* [Task to carry out]
In the records below, begin at the line containing "Click the blue April legend swatch" and end at the line containing "Given: Switch to the Apps tab"; quote every line in that span exactly, including both boundary lines, and no others.

(Saved data entries)
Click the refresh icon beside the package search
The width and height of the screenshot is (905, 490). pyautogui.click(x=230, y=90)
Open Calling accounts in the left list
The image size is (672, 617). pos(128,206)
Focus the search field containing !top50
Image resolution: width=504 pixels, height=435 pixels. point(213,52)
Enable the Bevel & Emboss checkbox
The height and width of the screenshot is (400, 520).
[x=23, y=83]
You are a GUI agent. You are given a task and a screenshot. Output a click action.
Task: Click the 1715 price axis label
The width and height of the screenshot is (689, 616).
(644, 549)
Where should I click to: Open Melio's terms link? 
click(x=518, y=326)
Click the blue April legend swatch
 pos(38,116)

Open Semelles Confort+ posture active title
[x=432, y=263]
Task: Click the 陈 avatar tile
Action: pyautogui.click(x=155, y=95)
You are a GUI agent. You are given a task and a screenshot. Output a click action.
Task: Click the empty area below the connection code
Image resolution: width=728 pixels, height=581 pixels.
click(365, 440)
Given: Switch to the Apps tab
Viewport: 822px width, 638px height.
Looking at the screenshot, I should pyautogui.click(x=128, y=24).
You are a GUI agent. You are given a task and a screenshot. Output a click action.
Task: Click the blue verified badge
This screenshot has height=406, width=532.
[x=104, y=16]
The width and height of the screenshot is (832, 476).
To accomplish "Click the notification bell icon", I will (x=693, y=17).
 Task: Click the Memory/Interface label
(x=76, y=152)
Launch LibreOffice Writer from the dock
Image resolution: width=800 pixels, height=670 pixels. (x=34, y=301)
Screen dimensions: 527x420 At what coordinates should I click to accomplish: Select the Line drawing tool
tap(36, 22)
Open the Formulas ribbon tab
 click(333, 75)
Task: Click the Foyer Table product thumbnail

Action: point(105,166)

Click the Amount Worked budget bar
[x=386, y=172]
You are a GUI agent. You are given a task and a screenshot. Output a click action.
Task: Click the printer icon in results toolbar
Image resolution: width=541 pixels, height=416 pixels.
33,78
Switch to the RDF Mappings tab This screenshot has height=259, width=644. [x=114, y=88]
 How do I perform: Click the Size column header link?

* [Exercise result]
Click the blue April legend swatch
 pos(38,116)

Open Semelles Confort+ posture active title
[x=432, y=263]
Task: Click the 陈 avatar tile
Action: pyautogui.click(x=155, y=95)
You are a GUI agent. You are given a task and a screenshot. Output a click action.
Task: Click the empty area below the connection code
Image resolution: width=728 pixels, height=581 pixels.
click(365, 440)
Given: Switch to the Apps tab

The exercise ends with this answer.